May 19, 2009

Google Reader Extends Statistics On Friends' Sharing Habits

Sharing items I find interesting in Google Reader is a major part of my social activity, as I help promote discovery of quality information to those who choose to subscribe, in a way, acting as a pro bono information filter on behalf of geeks everywhere. With streams from my Google Reader shares flowing into Socialmedian, FriendFeed, Facebook and the shared item tabulators, like ReadBurner and RSSmeme, I recognize the impact a simple mouse-click can do.

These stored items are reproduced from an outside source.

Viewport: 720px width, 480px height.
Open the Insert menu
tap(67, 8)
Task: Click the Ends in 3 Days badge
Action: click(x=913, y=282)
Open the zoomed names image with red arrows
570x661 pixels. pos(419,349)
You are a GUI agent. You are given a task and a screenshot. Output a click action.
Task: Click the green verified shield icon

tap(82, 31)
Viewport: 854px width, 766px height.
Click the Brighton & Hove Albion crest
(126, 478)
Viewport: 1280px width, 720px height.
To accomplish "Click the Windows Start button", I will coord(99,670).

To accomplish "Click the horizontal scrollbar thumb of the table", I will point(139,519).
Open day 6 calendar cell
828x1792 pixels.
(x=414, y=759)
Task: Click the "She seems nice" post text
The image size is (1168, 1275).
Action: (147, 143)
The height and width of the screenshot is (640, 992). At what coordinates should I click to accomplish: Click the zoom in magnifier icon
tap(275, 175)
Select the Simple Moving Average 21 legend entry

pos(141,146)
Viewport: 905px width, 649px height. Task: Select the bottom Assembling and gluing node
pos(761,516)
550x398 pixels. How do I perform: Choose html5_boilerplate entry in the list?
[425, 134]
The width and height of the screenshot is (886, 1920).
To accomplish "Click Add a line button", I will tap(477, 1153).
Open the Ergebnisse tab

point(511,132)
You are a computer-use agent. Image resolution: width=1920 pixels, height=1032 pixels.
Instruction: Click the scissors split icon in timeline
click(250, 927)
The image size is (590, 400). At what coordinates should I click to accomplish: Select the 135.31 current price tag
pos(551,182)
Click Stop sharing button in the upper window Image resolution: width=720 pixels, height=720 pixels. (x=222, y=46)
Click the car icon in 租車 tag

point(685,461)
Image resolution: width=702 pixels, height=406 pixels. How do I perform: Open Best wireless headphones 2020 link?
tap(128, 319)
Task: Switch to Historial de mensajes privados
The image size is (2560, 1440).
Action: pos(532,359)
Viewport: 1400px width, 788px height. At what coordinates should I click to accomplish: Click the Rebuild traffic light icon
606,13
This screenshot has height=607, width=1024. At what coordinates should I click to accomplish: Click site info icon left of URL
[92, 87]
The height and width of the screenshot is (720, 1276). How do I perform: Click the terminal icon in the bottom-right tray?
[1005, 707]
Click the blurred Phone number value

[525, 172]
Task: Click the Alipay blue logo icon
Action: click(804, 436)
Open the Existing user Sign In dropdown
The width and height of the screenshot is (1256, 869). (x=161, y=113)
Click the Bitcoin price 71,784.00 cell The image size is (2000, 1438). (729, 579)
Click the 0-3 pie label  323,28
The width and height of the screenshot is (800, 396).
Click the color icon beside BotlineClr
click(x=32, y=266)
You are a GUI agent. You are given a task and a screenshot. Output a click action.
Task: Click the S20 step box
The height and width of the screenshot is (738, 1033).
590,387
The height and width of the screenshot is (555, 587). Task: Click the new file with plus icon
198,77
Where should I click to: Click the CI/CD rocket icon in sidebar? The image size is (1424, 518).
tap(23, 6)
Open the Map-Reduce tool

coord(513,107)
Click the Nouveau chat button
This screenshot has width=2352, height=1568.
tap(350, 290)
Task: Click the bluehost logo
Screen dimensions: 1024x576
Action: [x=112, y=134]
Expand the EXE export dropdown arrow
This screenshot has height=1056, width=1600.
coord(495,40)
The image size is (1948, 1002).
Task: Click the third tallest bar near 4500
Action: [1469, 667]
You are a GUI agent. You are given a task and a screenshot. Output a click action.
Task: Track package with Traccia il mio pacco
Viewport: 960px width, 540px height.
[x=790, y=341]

Sharing these feeds means I'm not reading my news in isolation. Friends I've connected with can make comments to my items, and should I choose, I can follow others' shared link blogs as well.


My Friends' Sharing Statistics In Google Reader

Today, the Google Reader team introduced a minor update that lets you now see just how frequently you're getting items from friends, and interestingly, you can now, for the first time in my knowledge, see how many other people are subscribed to their feed (and your own). For example, I learned today that 562 people have subscribed to my Google Reader link blog. That's still more than 5,000 behind Robert Scoble, a longtime evangelist of the practice, but only three others who I follow sport more than 100 connections.

And in case I was worried I was sharing too often, with approximately 18 shares a day, one of my connections, our friend Rob Diana, from Regular Geek, is sharing a cool 51.2 items every 24 hours, while two others are closer to me, with more than 10 shares a day.

It's almost tempting to start playing with the math to see what the downstream impact is of the shares.

If Robert Diana shares 51.2 items a day to 72 people, is that about 3,686 total views added?
If Robert Scoble shares .4 items a day to 5,889 people, does that hit 2,352 total views a day?

You get the idea.

Google Reader is trying to become more social and make the RSS reader a destination, rather than a pass-through. And I like their attempts, but it's clear more could be done. I'd like to be able to view just those feeds I subscribe to, and have the option to view friends' shares later, rather than have them combined in the same feed. I'd like to have e-mail alerts available if somebody commented on my shared items feed. I'd still like to know the most popular shared items, and most popular feeds.

But they are making good headway. Which reminds me... Didn't somebody say RSS was dead?